* [Information given]:
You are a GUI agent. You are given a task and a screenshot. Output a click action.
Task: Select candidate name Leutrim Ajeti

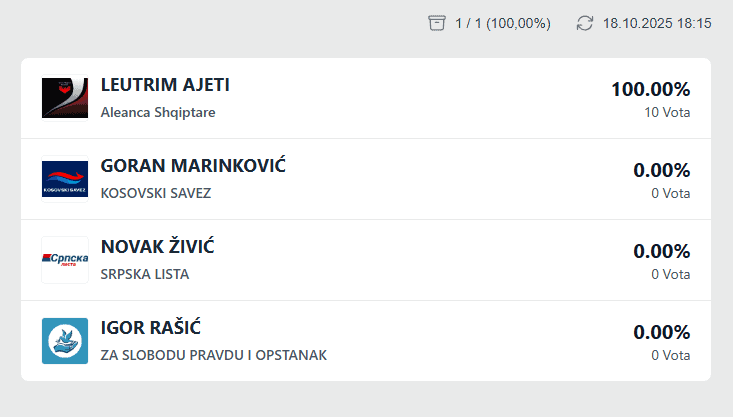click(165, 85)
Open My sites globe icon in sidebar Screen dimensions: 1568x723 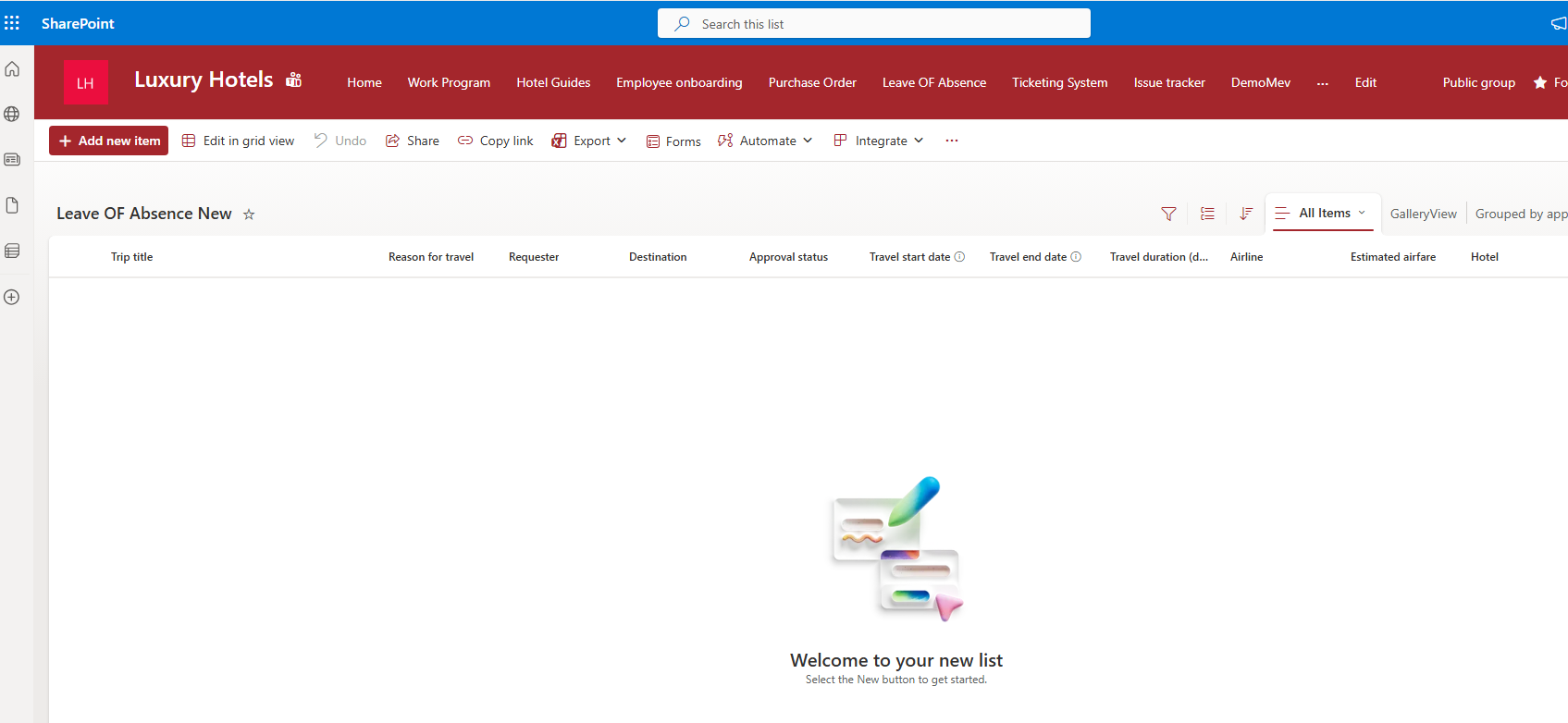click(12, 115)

---

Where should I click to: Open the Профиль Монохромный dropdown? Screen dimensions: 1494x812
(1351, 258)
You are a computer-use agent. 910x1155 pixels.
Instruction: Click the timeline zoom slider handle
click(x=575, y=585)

* [Work to be completed]:
What lines above mention "agent"? Copy each one.

* [Output for this task]:
You are a GUI agent. You are given a task and a screenshot. Output a click action.
You are a computer-use agent. 910x1155 pixels.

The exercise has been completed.